◆ AIM OF THE EXERCISE: Print the records exactly as given.

[Stored data entries]

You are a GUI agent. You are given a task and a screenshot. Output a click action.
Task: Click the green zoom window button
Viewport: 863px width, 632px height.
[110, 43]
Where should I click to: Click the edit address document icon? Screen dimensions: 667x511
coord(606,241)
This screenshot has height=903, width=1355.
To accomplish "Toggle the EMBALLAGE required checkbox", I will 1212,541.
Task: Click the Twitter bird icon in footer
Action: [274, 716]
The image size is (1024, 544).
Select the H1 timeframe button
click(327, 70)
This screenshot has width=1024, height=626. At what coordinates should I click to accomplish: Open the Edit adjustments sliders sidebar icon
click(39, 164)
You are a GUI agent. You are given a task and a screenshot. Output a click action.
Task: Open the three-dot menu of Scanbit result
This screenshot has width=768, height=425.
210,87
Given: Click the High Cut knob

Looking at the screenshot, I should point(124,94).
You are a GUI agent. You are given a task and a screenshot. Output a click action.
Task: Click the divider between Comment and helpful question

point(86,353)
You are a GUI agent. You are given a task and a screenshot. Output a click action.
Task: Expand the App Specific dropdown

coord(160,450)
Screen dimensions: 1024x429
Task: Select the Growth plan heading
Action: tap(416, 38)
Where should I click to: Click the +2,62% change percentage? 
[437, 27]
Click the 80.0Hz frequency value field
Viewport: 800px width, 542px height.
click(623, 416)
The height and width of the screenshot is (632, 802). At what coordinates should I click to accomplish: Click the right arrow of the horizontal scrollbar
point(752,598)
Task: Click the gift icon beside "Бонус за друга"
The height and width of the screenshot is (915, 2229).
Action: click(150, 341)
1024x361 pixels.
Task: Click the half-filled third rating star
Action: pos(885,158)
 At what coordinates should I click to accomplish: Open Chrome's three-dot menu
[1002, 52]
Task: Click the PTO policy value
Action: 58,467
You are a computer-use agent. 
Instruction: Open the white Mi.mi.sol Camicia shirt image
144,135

◆ ANSWER TO THE PROBLEM:
You are a GUI agent. You are given a task and a screenshot. Output a click action.
Task: Click the green zoom window button
Viewport: 863px width, 632px height.
[110, 43]
Where should I click to: Click the edit address document icon? Screen dimensions: 667x511
coord(606,241)
This screenshot has height=903, width=1355.
To accomplish "Toggle the EMBALLAGE required checkbox", I will 1212,541.
Task: Click the Twitter bird icon in footer
Action: [274, 716]
The image size is (1024, 544).
Select the H1 timeframe button
click(327, 70)
This screenshot has width=1024, height=626. At what coordinates should I click to accomplish: Open the Edit adjustments sliders sidebar icon
click(39, 164)
You are a GUI agent. You are given a task and a screenshot. Output a click action.
Task: Open the three-dot menu of Scanbit result
This screenshot has width=768, height=425.
210,87
Given: Click the High Cut knob

Looking at the screenshot, I should point(124,94).
You are a GUI agent. You are given a task and a screenshot. Output a click action.
Task: Click the divider between Comment and helpful question

point(86,353)
You are a GUI agent. You are given a task and a screenshot. Output a click action.
Task: Expand the App Specific dropdown

coord(160,450)
Screen dimensions: 1024x429
Task: Select the Growth plan heading
Action: tap(416, 38)
Where should I click to: Click the +2,62% change percentage? 
[437, 27]
Click the 80.0Hz frequency value field
Viewport: 800px width, 542px height.
click(623, 416)
The height and width of the screenshot is (632, 802). At what coordinates should I click to accomplish: Click the right arrow of the horizontal scrollbar
point(752,598)
Task: Click the gift icon beside "Бонус за друга"
The height and width of the screenshot is (915, 2229).
Action: click(150, 341)
1024x361 pixels.
Task: Click the half-filled third rating star
Action: pos(885,158)
 At what coordinates should I click to accomplish: Open Chrome's three-dot menu
[1002, 52]
Task: Click the PTO policy value
Action: 58,467
You are a computer-use agent. 
Instruction: Open the white Mi.mi.sol Camicia shirt image
144,135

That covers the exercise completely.